__TASK OBJECTIVE__
Write out the items below as a numbered list, one line per number, and skip any blank lines.

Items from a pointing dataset
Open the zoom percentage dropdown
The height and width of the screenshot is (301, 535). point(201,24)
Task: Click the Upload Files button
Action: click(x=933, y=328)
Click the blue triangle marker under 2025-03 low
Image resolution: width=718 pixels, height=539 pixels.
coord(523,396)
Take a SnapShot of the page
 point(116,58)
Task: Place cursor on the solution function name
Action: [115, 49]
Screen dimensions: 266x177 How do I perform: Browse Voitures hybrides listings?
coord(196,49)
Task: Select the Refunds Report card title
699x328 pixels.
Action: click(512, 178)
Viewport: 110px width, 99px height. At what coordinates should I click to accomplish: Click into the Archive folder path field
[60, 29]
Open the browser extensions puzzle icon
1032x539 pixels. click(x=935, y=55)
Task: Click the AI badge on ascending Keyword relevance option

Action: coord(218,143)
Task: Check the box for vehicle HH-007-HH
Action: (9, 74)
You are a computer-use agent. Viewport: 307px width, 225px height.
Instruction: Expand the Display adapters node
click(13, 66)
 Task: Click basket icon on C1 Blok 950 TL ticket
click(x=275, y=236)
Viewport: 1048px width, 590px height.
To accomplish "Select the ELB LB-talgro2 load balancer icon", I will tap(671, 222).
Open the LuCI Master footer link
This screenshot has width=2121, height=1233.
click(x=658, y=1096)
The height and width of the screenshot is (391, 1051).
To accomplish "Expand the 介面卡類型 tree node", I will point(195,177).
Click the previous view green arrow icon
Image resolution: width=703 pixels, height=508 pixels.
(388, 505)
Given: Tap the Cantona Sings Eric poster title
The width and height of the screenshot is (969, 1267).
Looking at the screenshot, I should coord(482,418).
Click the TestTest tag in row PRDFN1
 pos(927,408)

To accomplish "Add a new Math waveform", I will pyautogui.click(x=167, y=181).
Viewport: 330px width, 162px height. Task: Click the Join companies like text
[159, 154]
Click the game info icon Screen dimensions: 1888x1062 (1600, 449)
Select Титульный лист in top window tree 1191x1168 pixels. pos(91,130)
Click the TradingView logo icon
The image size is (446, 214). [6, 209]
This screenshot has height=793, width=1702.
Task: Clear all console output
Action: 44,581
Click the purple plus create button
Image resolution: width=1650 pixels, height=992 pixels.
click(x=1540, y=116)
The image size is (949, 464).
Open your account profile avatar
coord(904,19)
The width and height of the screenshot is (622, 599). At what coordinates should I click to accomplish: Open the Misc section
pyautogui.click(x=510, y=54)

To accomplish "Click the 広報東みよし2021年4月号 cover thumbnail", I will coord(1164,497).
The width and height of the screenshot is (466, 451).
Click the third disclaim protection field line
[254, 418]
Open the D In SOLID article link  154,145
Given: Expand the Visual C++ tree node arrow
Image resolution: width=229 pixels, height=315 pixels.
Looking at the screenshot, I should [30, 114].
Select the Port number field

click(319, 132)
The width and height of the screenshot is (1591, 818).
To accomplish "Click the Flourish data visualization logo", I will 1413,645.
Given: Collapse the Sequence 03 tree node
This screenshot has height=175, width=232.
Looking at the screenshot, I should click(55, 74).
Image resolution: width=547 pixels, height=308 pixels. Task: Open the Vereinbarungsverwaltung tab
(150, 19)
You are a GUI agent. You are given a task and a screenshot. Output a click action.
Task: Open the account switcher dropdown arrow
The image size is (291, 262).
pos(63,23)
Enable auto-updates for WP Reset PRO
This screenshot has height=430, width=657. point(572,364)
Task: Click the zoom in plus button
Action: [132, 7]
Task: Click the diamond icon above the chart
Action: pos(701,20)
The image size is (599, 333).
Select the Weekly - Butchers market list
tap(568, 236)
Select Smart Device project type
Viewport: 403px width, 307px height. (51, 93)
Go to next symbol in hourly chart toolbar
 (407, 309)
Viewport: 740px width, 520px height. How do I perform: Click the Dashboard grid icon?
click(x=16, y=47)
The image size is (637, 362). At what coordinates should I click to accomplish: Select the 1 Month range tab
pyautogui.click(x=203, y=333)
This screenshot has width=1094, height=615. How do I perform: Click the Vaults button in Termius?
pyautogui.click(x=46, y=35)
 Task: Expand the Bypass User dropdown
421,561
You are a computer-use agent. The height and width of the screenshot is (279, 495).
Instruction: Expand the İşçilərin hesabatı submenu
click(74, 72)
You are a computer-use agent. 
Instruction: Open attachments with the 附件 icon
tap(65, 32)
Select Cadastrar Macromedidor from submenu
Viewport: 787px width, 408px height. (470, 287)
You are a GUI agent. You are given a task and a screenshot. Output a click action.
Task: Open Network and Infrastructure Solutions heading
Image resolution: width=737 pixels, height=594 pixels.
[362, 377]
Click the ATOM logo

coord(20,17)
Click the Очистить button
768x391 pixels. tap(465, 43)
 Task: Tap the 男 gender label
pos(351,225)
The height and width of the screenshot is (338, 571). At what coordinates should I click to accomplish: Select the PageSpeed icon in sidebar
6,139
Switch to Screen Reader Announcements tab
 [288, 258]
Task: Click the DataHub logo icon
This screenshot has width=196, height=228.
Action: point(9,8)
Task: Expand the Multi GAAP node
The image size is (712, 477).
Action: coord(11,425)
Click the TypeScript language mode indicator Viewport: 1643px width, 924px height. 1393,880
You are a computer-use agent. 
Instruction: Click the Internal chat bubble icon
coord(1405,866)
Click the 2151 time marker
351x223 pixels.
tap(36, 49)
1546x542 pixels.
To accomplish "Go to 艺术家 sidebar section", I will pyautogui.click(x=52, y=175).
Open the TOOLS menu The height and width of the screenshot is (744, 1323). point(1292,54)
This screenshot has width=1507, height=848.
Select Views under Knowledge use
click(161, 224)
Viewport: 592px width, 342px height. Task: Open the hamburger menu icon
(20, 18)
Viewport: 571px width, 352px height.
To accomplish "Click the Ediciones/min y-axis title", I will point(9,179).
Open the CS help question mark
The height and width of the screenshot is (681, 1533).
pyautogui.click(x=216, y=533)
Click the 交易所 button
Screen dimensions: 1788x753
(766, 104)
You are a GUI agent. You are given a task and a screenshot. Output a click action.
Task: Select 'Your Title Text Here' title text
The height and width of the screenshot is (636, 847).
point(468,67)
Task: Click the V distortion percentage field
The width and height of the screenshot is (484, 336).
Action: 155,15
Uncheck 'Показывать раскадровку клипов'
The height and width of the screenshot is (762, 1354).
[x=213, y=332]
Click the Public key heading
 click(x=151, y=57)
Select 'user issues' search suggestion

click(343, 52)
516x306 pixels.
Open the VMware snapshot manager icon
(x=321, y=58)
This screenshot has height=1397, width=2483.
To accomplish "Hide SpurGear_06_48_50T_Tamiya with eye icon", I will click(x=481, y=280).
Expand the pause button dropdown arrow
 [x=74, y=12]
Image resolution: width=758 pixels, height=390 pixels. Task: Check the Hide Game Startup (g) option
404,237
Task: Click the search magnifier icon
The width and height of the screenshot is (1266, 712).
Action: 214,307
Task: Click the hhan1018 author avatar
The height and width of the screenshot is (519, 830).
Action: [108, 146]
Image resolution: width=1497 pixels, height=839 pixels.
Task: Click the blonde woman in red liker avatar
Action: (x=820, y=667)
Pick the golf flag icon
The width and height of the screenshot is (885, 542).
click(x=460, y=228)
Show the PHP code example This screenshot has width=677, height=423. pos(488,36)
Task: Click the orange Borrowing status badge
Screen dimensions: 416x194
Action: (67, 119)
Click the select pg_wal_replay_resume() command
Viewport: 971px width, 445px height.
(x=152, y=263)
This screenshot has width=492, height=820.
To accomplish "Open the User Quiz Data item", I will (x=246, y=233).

__RESPONSE TO THIS TASK__
1. Open the zoom percentage dropdown
2. The height and width of the screenshot is (301, 535). point(201,24)
3. Task: Click the Upload Files button
4. Action: click(x=933, y=328)
5. Click the blue triangle marker under 2025-03 low
6. Image resolution: width=718 pixels, height=539 pixels.
7. coord(523,396)
8. Take a SnapShot of the page
9.  point(116,58)
10. Task: Place cursor on the solution function name
11. Action: [115, 49]
12. Screen dimensions: 266x177 How do I perform: Browse Voitures hybrides listings?
13. coord(196,49)
14. Task: Select the Refunds Report card title
15. 699x328 pixels.
16. Action: click(512, 178)
17. Viewport: 110px width, 99px height. At what coordinates should I click to accomplish: Click into the Archive folder path field
18. [60, 29]
19. Open the browser extensions puzzle icon
20. 1032x539 pixels. click(x=935, y=55)
21. Task: Click the AI badge on ascending Keyword relevance option
22. Action: coord(218,143)
23. Task: Check the box for vehicle HH-007-HH
24. Action: (9, 74)
25. You are a computer-use agent. Viewport: 307px width, 225px height.
26. Instruction: Expand the Display adapters node
27. click(13, 66)
28.  Task: Click basket icon on C1 Blok 950 TL ticket
29. click(x=275, y=236)
30. Viewport: 1048px width, 590px height.
31. To accomplish "Select the ELB LB-talgro2 load balancer icon", I will tap(671, 222).
32. Open the LuCI Master footer link
33. This screenshot has width=2121, height=1233.
34. click(x=658, y=1096)
35. The height and width of the screenshot is (391, 1051).
36. To accomplish "Expand the 介面卡類型 tree node", I will point(195,177).
37. Click the previous view green arrow icon
38. Image resolution: width=703 pixels, height=508 pixels.
39. (388, 505)
40. Given: Tap the Cantona Sings Eric poster title
41. The width and height of the screenshot is (969, 1267).
42. Looking at the screenshot, I should coord(482,418).
43. Click the TestTest tag in row PRDFN1
44.  pos(927,408)
45. To accomplish "Add a new Math waveform", I will pyautogui.click(x=167, y=181).
46. Viewport: 330px width, 162px height. Task: Click the Join companies like text
47. [159, 154]
48. Click the game info icon Screen dimensions: 1888x1062 (1600, 449)
49. Select Титульный лист in top window tree 1191x1168 pixels. pos(91,130)
50. Click the TradingView logo icon
51. The image size is (446, 214). [6, 209]
52. This screenshot has height=793, width=1702.
53. Task: Clear all console output
54. Action: 44,581
55. Click the purple plus create button
56. Image resolution: width=1650 pixels, height=992 pixels.
57. click(x=1540, y=116)
58. The image size is (949, 464).
59. Open your account profile avatar
60. coord(904,19)
61. The width and height of the screenshot is (622, 599). At what coordinates should I click to accomplish: Open the Misc section
62. pyautogui.click(x=510, y=54)
63. To accomplish "Click the 広報東みよし2021年4月号 cover thumbnail", I will coord(1164,497).
64. The width and height of the screenshot is (466, 451).
65. Click the third disclaim protection field line
66. [254, 418]
67. Open the D In SOLID article link  154,145
68. Given: Expand the Visual C++ tree node arrow
69. Image resolution: width=229 pixels, height=315 pixels.
70. Looking at the screenshot, I should [30, 114].
71. Select the Port number field
72. click(319, 132)
73. The width and height of the screenshot is (1591, 818).
74. To accomplish "Click the Flourish data visualization logo", I will 1413,645.
75. Given: Collapse the Sequence 03 tree node
76. This screenshot has height=175, width=232.
77. Looking at the screenshot, I should click(55, 74).
78. Image resolution: width=547 pixels, height=308 pixels. Task: Open the Vereinbarungsverwaltung tab
79. (150, 19)
80. You are a GUI agent. You are given a task and a screenshot. Output a click action.
81. Task: Open the account switcher dropdown arrow
82. The image size is (291, 262).
83. pos(63,23)
84. Enable auto-updates for WP Reset PRO
85. This screenshot has height=430, width=657. point(572,364)
86. Task: Click the zoom in plus button
87. Action: [132, 7]
88. Task: Click the diamond icon above the chart
89. Action: pos(701,20)
90. The image size is (599, 333).
91. Select the Weekly - Butchers market list
92. tap(568, 236)
93. Select Smart Device project type
94. Viewport: 403px width, 307px height. (51, 93)
95. Go to next symbol in hourly chart toolbar
96.  (407, 309)
97. Viewport: 740px width, 520px height. How do I perform: Click the Dashboard grid icon?
98. click(x=16, y=47)
99. The image size is (637, 362). At what coordinates should I click to accomplish: Select the 1 Month range tab
100. pyautogui.click(x=203, y=333)
101. This screenshot has width=1094, height=615. How do I perform: Click the Vaults button in Termius?
102. pyautogui.click(x=46, y=35)
103.  Task: Expand the Bypass User dropdown
104. 421,561
105. You are a computer-use agent. The height and width of the screenshot is (279, 495).
106. Instruction: Expand the İşçilərin hesabatı submenu
107. click(74, 72)
108. You are a computer-use agent. 
109. Instruction: Open attachments with the 附件 icon
110. tap(65, 32)
111. Select Cadastrar Macromedidor from submenu
112. Viewport: 787px width, 408px height. (470, 287)
113. You are a GUI agent. You are given a task and a screenshot. Output a click action.
114. Task: Open Network and Infrastructure Solutions heading
115. Image resolution: width=737 pixels, height=594 pixels.
116. [362, 377]
117. Click the ATOM logo
118. coord(20,17)
119. Click the Очистить button
120. 768x391 pixels. tap(465, 43)
121.  Task: Tap the 男 gender label
122. pos(351,225)
123. The height and width of the screenshot is (338, 571). At what coordinates should I click to accomplish: Select the PageSpeed icon in sidebar
124. 6,139
125. Switch to Screen Reader Announcements tab
126.  [288, 258]
127. Task: Click the DataHub logo icon
128. This screenshot has width=196, height=228.
129. Action: point(9,8)
130. Task: Expand the Multi GAAP node
131. The image size is (712, 477).
132. Action: coord(11,425)
133. Click the TypeScript language mode indicator Viewport: 1643px width, 924px height. 1393,880
134. You are a computer-use agent. 
135. Instruction: Click the Internal chat bubble icon
136. coord(1405,866)
137. Click the 2151 time marker
138. 351x223 pixels.
139. tap(36, 49)
140. 1546x542 pixels.
141. To accomplish "Go to 艺术家 sidebar section", I will pyautogui.click(x=52, y=175).
142. Open the TOOLS menu The height and width of the screenshot is (744, 1323). point(1292,54)
143. This screenshot has width=1507, height=848.
144. Select Views under Knowledge use
145. click(161, 224)
146. Viewport: 592px width, 342px height. Task: Open the hamburger menu icon
147. (20, 18)
148. Viewport: 571px width, 352px height.
149. To accomplish "Click the Ediciones/min y-axis title", I will point(9,179).
150. Open the CS help question mark
151. The height and width of the screenshot is (681, 1533).
152. pyautogui.click(x=216, y=533)
153. Click the 交易所 button
154. Screen dimensions: 1788x753
155. (766, 104)
156. You are a GUI agent. You are given a task and a screenshot. Output a click action.
157. Task: Select 'Your Title Text Here' title text
158. The height and width of the screenshot is (636, 847).
159. point(468,67)
160. Task: Click the V distortion percentage field
161. The width and height of the screenshot is (484, 336).
162. Action: 155,15
163. Uncheck 'Показывать раскадровку клипов'
164. The height and width of the screenshot is (762, 1354).
165. [x=213, y=332]
166. Click the Public key heading
167.  click(x=151, y=57)
168. Select 'user issues' search suggestion
169. click(343, 52)
170. 516x306 pixels.
171. Open the VMware snapshot manager icon
172. (x=321, y=58)
173. This screenshot has height=1397, width=2483.
174. To accomplish "Hide SpurGear_06_48_50T_Tamiya with eye icon", I will click(x=481, y=280).
175. Expand the pause button dropdown arrow
176.  [x=74, y=12]
177. Image resolution: width=758 pixels, height=390 pixels. Task: Check the Hide Game Startup (g) option
178. 404,237
179. Task: Click the search magnifier icon
180. The width and height of the screenshot is (1266, 712).
181. Action: 214,307
182. Task: Click the hhan1018 author avatar
183. The height and width of the screenshot is (519, 830).
184. Action: [108, 146]
185. Image resolution: width=1497 pixels, height=839 pixels.
186. Task: Click the blonde woman in red liker avatar
187. Action: (x=820, y=667)
188. Pick the golf flag icon
189. The width and height of the screenshot is (885, 542).
190. click(x=460, y=228)
191. Show the PHP code example This screenshot has width=677, height=423. pos(488,36)
192. Task: Click the orange Borrowing status badge
193. Screen dimensions: 416x194
194. Action: (67, 119)
195. Click the select pg_wal_replay_resume() command
196. Viewport: 971px width, 445px height.
197. (x=152, y=263)
198. This screenshot has width=492, height=820.
199. To accomplish "Open the User Quiz Data item", I will (x=246, y=233).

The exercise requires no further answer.